[[ Data under study, beginning ]]

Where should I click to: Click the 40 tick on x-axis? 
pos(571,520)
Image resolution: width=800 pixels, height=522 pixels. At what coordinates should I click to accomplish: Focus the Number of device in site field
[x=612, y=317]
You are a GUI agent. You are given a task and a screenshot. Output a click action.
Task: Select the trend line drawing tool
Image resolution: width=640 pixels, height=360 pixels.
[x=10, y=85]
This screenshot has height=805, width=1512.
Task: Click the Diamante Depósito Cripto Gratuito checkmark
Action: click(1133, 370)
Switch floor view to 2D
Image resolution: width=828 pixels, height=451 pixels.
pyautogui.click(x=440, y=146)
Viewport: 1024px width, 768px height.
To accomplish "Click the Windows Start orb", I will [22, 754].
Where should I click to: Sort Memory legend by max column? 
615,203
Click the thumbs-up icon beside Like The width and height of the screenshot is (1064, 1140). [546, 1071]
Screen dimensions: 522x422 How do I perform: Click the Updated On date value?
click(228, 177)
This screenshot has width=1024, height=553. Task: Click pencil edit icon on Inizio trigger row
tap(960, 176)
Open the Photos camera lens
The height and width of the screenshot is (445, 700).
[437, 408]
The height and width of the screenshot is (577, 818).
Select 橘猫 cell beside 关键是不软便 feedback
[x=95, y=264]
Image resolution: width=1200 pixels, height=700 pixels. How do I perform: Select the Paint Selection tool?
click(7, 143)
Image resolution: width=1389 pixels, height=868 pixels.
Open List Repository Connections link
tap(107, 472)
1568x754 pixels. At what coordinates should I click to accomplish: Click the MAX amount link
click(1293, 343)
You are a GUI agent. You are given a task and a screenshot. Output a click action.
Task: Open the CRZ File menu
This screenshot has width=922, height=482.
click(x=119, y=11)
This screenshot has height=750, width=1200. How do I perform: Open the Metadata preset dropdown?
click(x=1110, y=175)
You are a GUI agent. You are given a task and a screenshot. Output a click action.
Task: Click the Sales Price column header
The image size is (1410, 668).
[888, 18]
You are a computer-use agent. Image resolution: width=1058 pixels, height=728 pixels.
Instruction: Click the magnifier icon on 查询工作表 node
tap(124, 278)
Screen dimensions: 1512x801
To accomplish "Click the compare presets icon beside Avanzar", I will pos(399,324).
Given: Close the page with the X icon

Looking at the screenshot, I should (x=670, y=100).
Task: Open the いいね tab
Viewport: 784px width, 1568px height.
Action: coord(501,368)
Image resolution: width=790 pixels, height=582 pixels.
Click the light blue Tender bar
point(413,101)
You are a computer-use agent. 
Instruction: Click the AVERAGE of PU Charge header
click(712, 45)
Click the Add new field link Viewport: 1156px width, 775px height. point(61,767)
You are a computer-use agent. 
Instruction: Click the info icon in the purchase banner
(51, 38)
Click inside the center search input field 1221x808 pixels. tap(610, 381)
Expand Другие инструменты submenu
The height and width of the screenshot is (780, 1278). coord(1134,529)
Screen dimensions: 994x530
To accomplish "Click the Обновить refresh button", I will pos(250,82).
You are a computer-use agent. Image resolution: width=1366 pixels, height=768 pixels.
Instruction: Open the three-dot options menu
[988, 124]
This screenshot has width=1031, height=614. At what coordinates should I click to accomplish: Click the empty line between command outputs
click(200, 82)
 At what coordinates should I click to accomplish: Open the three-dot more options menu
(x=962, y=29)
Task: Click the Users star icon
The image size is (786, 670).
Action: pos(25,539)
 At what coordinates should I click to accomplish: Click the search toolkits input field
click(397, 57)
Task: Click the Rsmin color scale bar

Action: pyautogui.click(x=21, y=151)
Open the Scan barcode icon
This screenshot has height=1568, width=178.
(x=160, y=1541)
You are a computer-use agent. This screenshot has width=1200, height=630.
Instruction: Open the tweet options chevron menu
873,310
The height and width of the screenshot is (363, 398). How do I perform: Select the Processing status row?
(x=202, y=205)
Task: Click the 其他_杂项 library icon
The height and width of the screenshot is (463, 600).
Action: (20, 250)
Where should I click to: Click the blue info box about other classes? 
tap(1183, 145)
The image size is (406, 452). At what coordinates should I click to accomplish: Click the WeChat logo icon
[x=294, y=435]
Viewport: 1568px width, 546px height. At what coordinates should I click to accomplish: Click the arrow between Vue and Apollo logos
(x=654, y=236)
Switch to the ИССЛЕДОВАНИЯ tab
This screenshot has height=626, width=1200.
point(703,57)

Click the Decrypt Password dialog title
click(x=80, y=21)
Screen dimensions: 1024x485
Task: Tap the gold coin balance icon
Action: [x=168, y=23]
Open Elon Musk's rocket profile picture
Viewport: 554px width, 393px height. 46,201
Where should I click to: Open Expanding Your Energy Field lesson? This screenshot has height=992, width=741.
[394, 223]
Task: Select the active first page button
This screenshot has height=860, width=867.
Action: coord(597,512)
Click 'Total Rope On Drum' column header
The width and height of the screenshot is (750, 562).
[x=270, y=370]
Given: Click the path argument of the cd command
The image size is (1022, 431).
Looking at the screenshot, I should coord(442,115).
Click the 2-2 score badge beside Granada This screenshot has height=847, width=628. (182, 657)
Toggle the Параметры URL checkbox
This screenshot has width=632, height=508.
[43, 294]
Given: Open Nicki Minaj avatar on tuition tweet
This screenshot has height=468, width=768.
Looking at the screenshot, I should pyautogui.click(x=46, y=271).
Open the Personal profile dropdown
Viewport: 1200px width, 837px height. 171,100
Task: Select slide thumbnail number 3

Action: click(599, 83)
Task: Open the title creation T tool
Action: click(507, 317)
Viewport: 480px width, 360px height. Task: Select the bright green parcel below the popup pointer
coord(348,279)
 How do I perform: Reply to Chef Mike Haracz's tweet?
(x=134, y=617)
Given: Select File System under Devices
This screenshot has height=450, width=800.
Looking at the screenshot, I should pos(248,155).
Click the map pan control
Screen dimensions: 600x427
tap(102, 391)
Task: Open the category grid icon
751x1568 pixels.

[[ Data under study, end ]]

Your instructions: All the lines above need to be retyped exactly, with nothing left out.

Output for this exercise:
Where should I click to: Click the 40 tick on x-axis? 
pos(571,520)
Image resolution: width=800 pixels, height=522 pixels. At what coordinates should I click to accomplish: Focus the Number of device in site field
[x=612, y=317]
You are a GUI agent. You are given a task and a screenshot. Output a click action.
Task: Select the trend line drawing tool
Image resolution: width=640 pixels, height=360 pixels.
[x=10, y=85]
This screenshot has height=805, width=1512.
Task: Click the Diamante Depósito Cripto Gratuito checkmark
Action: click(1133, 370)
Switch floor view to 2D
Image resolution: width=828 pixels, height=451 pixels.
pyautogui.click(x=440, y=146)
Viewport: 1024px width, 768px height.
To accomplish "Click the Windows Start orb", I will [22, 754].
Where should I click to: Sort Memory legend by max column? 
615,203
Click the thumbs-up icon beside Like The width and height of the screenshot is (1064, 1140). [546, 1071]
Screen dimensions: 522x422 How do I perform: Click the Updated On date value?
click(228, 177)
This screenshot has width=1024, height=553. Task: Click pencil edit icon on Inizio trigger row
tap(960, 176)
Open the Photos camera lens
The height and width of the screenshot is (445, 700).
[437, 408]
The height and width of the screenshot is (577, 818).
Select 橘猫 cell beside 关键是不软便 feedback
[x=95, y=264]
Image resolution: width=1200 pixels, height=700 pixels. How do I perform: Select the Paint Selection tool?
click(7, 143)
Image resolution: width=1389 pixels, height=868 pixels.
Open List Repository Connections link
tap(107, 472)
1568x754 pixels. At what coordinates should I click to accomplish: Click the MAX amount link
click(1293, 343)
You are a GUI agent. You are given a task and a screenshot. Output a click action.
Task: Open the CRZ File menu
This screenshot has width=922, height=482.
click(x=119, y=11)
This screenshot has height=750, width=1200. How do I perform: Open the Metadata preset dropdown?
click(x=1110, y=175)
You are a GUI agent. You are given a task and a screenshot. Output a click action.
Task: Click the Sales Price column header
The image size is (1410, 668).
[888, 18]
You are a computer-use agent. Image resolution: width=1058 pixels, height=728 pixels.
Instruction: Click the magnifier icon on 查询工作表 node
tap(124, 278)
Screen dimensions: 1512x801
To accomplish "Click the compare presets icon beside Avanzar", I will pos(399,324).
Given: Close the page with the X icon

Looking at the screenshot, I should (x=670, y=100).
Task: Open the いいね tab
Viewport: 784px width, 1568px height.
Action: coord(501,368)
Image resolution: width=790 pixels, height=582 pixels.
Click the light blue Tender bar
point(413,101)
You are a computer-use agent. 
Instruction: Click the AVERAGE of PU Charge header
click(712, 45)
Click the Add new field link Viewport: 1156px width, 775px height. point(61,767)
You are a computer-use agent. 
Instruction: Click the info icon in the purchase banner
(51, 38)
Click inside the center search input field 1221x808 pixels. tap(610, 381)
Expand Другие инструменты submenu
The height and width of the screenshot is (780, 1278). coord(1134,529)
Screen dimensions: 994x530
To accomplish "Click the Обновить refresh button", I will pos(250,82).
You are a computer-use agent. Image resolution: width=1366 pixels, height=768 pixels.
Instruction: Open the three-dot options menu
[988, 124]
This screenshot has width=1031, height=614. At what coordinates should I click to accomplish: Click the empty line between command outputs
click(200, 82)
 At what coordinates should I click to accomplish: Open the three-dot more options menu
(x=962, y=29)
Task: Click the Users star icon
The image size is (786, 670).
Action: pos(25,539)
 At what coordinates should I click to accomplish: Click the search toolkits input field
click(397, 57)
Task: Click the Rsmin color scale bar

Action: pyautogui.click(x=21, y=151)
Open the Scan barcode icon
This screenshot has height=1568, width=178.
(x=160, y=1541)
You are a computer-use agent. This screenshot has width=1200, height=630.
Instruction: Open the tweet options chevron menu
873,310
The height and width of the screenshot is (363, 398). How do I perform: Select the Processing status row?
(x=202, y=205)
Task: Click the 其他_杂项 library icon
The height and width of the screenshot is (463, 600).
Action: (20, 250)
Where should I click to: Click the blue info box about other classes? 
tap(1183, 145)
The image size is (406, 452). At what coordinates should I click to accomplish: Click the WeChat logo icon
[x=294, y=435]
Viewport: 1568px width, 546px height. At what coordinates should I click to accomplish: Click the arrow between Vue and Apollo logos
(x=654, y=236)
Switch to the ИССЛЕДОВАНИЯ tab
This screenshot has height=626, width=1200.
point(703,57)

Click the Decrypt Password dialog title
click(x=80, y=21)
Screen dimensions: 1024x485
Task: Tap the gold coin balance icon
Action: [x=168, y=23]
Open Elon Musk's rocket profile picture
Viewport: 554px width, 393px height. 46,201
Where should I click to: Open Expanding Your Energy Field lesson? This screenshot has height=992, width=741.
[394, 223]
Task: Select the active first page button
This screenshot has height=860, width=867.
Action: coord(597,512)
Click 'Total Rope On Drum' column header
The width and height of the screenshot is (750, 562).
[x=270, y=370]
Given: Click the path argument of the cd command
The image size is (1022, 431).
Looking at the screenshot, I should coord(442,115).
Click the 2-2 score badge beside Granada This screenshot has height=847, width=628. (182, 657)
Toggle the Параметры URL checkbox
This screenshot has width=632, height=508.
[43, 294]
Given: Open Nicki Minaj avatar on tuition tweet
This screenshot has height=468, width=768.
Looking at the screenshot, I should pyautogui.click(x=46, y=271).
Open the Personal profile dropdown
Viewport: 1200px width, 837px height. 171,100
Task: Select slide thumbnail number 3

Action: click(599, 83)
Task: Open the title creation T tool
Action: click(507, 317)
Viewport: 480px width, 360px height. Task: Select the bright green parcel below the popup pointer
coord(348,279)
 How do I perform: Reply to Chef Mike Haracz's tweet?
(x=134, y=617)
Given: Select File System under Devices
This screenshot has height=450, width=800.
Looking at the screenshot, I should pos(248,155).
Click the map pan control
Screen dimensions: 600x427
tap(102, 391)
Task: Open the category grid icon
751x1568 pixels.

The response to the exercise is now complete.